Blue Lagoon

Disneyland Resort Paris, Marne la Vallée, France

2. Le chiffre 2. C’est le nom d’un album de Florent Pagny, en duo avec plein de types qui chantent plutôt bien (un album que j’apprécie pas mal, même si je suis pas un giga fan de Florent Panini). Mais ça n’a absolument aucun rapport avec ce dont je vais te parler.

En fait, 2, c’est le nombre de tests minimum dont j’ai besoin pour faire un article de resto sur mon blog. La première fois pour découvrir, la seconde pour confirmer. Bon, c’est faux parce que j’ai déjà parlé de restaurants alors que je ne les avais testés qu’une fois, mais bon, on va pas chipoter.

2 fois, donc, que je vais au Blue Lagoon à Disneyland Paris. C’est déjà pas mal, vu le prix du parc, et vu le prix du restaurant. Mais bon, autant les snacks et autres fast-foods de Mickeyville sont pas vraiment tops, autant ce resto en particulier mérite que je lui accorde un article sur mon blog influent parisien.

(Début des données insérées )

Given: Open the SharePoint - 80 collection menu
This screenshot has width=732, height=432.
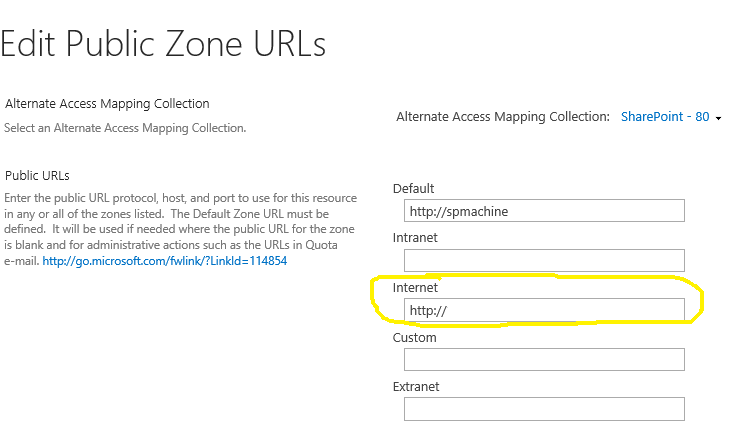Looking at the screenshot, I should [665, 117].

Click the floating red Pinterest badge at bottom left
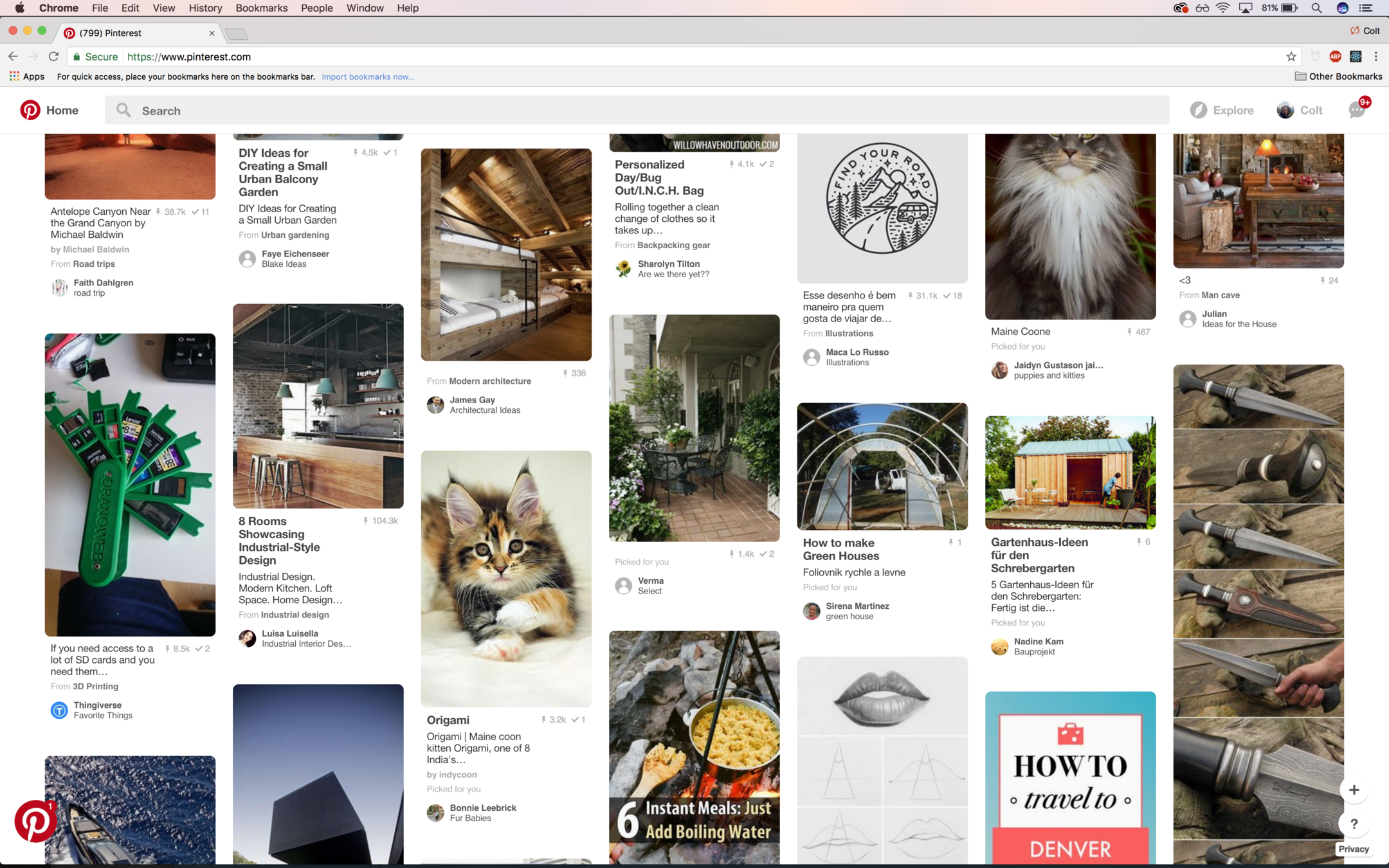[35, 821]
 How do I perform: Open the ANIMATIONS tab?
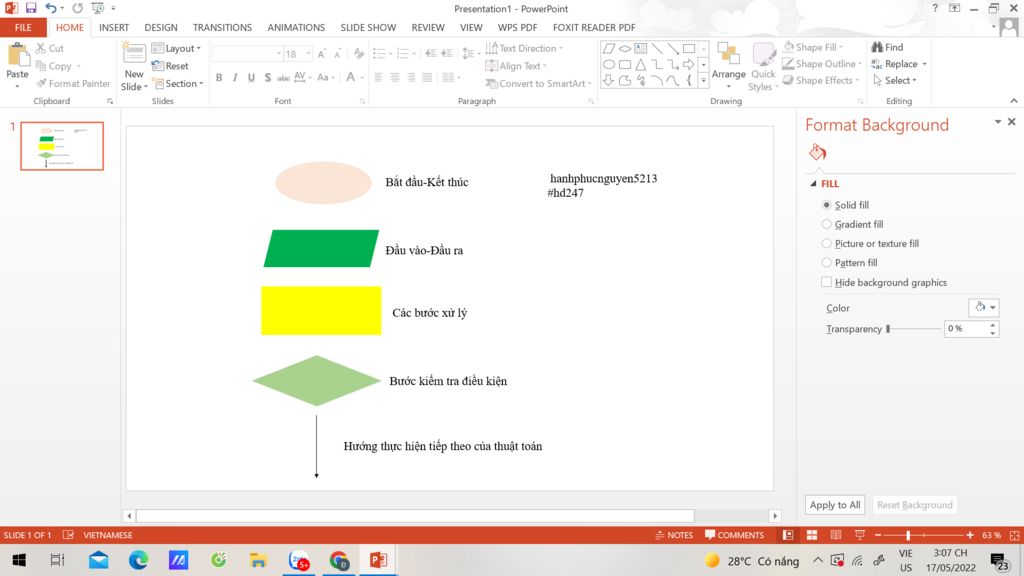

Déjà, je l’avoue, Les Pirates des Caraïbes, c’est une de mes attractions préférées, si ce n’est MON attraction préférée. Pas la plus folle niveau sensations, c’est sûr, mais une ambiance qui me fait kiffer la vibe comme un petit furoncle yougoslave. Rien qu’arriver devant l’attraction, rien qu’attendre dans cette caverne, dans cette nuit simulée et cette moiteur qui me rappelle ta maman dans ses plus beaux jours, vraiment, l’ambiance me pourfend de part en part.

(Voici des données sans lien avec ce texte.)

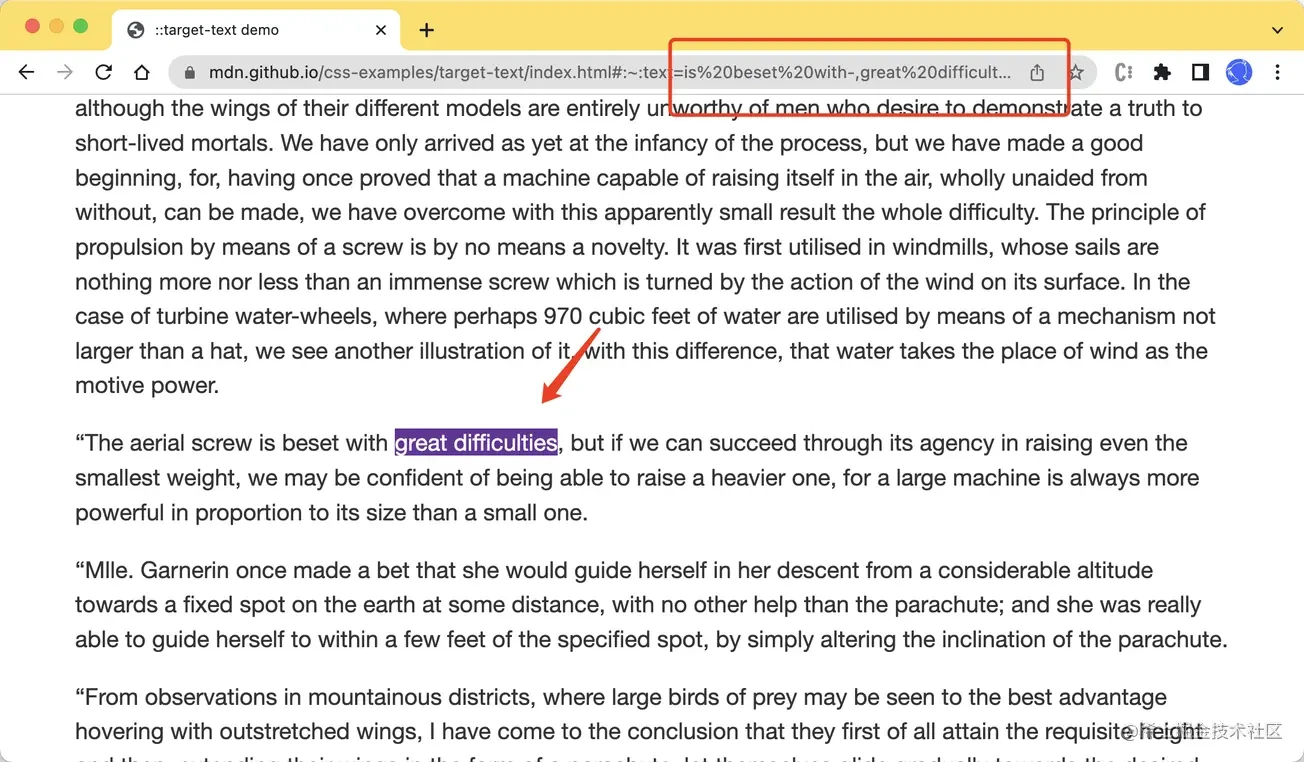Expand the tab search chevron
This screenshot has width=1304, height=762.
point(1279,30)
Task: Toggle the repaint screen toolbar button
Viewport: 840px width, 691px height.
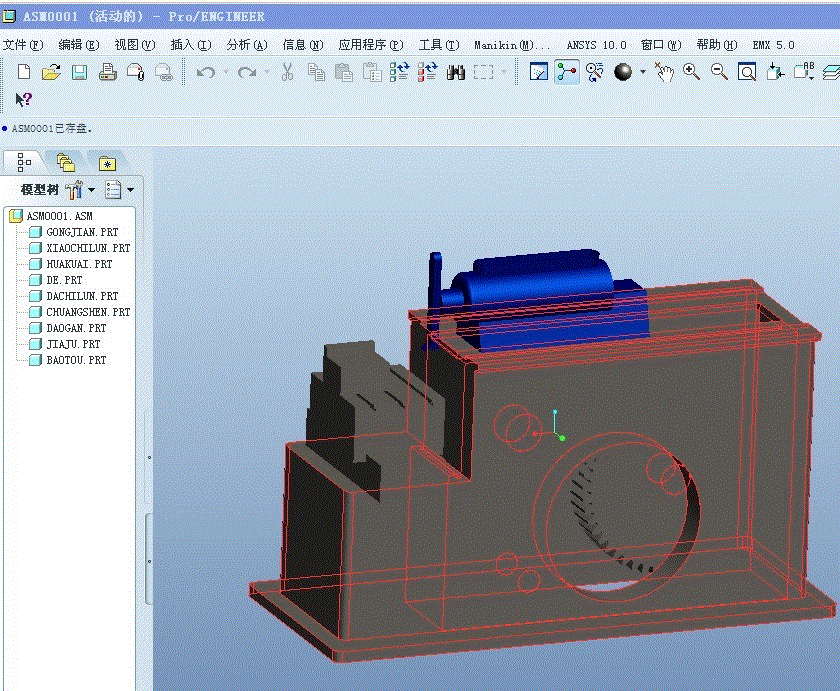Action: point(539,72)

Nombre de fois, j’avais vu, en faisant la queue, que des gens mangeaient, en face de l’attraction. Dans un restaurant plongé dans la pénombre, dans une ambiance excellente. Je n’avais pas trouvé le resto en question et puis, les premières fois, j’allais à Disney pour les attractions, pas en fin gourmet. Et puis il y a eu la carte à l’année, les visites dans le parc de plus en plus fréquente, mon aventure avec Minnie, et puis un jour, j’y ai été avec ma chérie. J’avais mangé un requin, et elle, un espadon. C’était cher, mais c’était délicieux, on avait été très bien servi, on avait très bien bu, et marcher dans Disneyland avec l’estomac super calé et légèrement enivré par un bon vin, c’est absolument sweet.

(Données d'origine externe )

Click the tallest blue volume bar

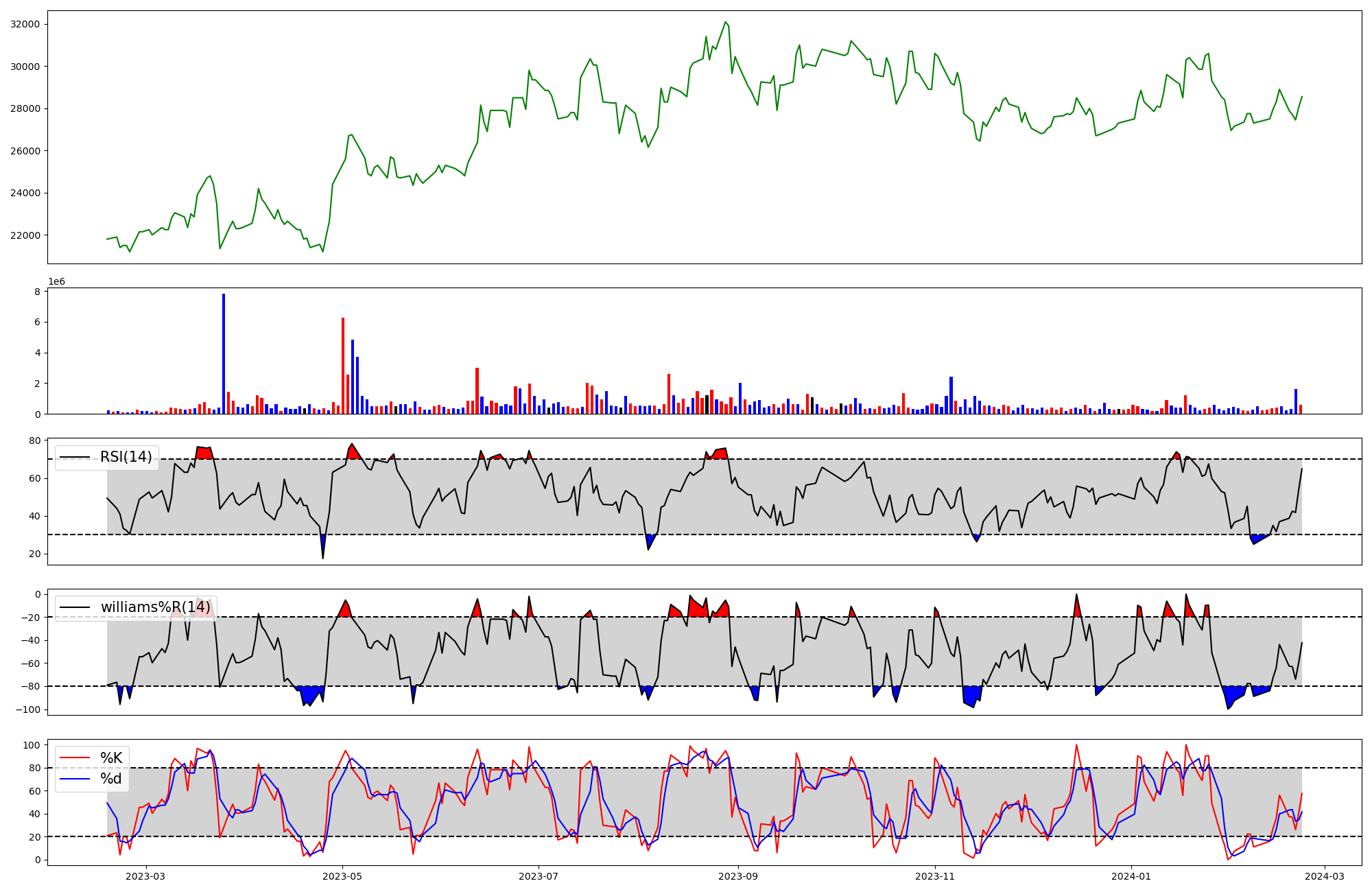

J’y suis retourné récemment avec un ami artiste-peintre, et, en fins gourmets que nous sommes, nous avons mangé au Blue Lagoon. Petit aperçu de la carte en cliquant ici (elle a changé, notamment « entrées » qui s’appelle « embarquement » et « desserts » qui s’appelle « débarquement », mais globalement c’est la même chose.) Cette fois-ci, pas de menu très cher, mais un steak d’autruche pour moi, et un combo hyper léger à base d’autruche et de langoustine pour mon ami. Le tout accompagné de légumes antillais et parfois même de fruit, et d’un simple Côte du Rhône, par souci d’économie aussi (les vins sont chers), qui s’est avéré parfait. En dessert, La banane dans tout ses états, un enchaînement magique de crumble, de gâteau caramélisé renversé et de milk-shake, le tout, à la banane, bien entendu.

Qualité du service parfaite, serveurs aimables et rapide, supers sympas, et qui a mis le feu à mon autruche (super mec, j’ai du attendre 3 minutes que l’incendie se termine, j’avais giga faim). La nourriture est délicieuse, le cadre original et soigné, et on mange à sa faim. Certes, c’est cher, et il ne faut pas oublier qu’on a déjà payé le parc en plus avant. Mais vraiment, on sort du Blue Lagoon comblé. Je ne saurais que trop te le conseiller, petit marcassin.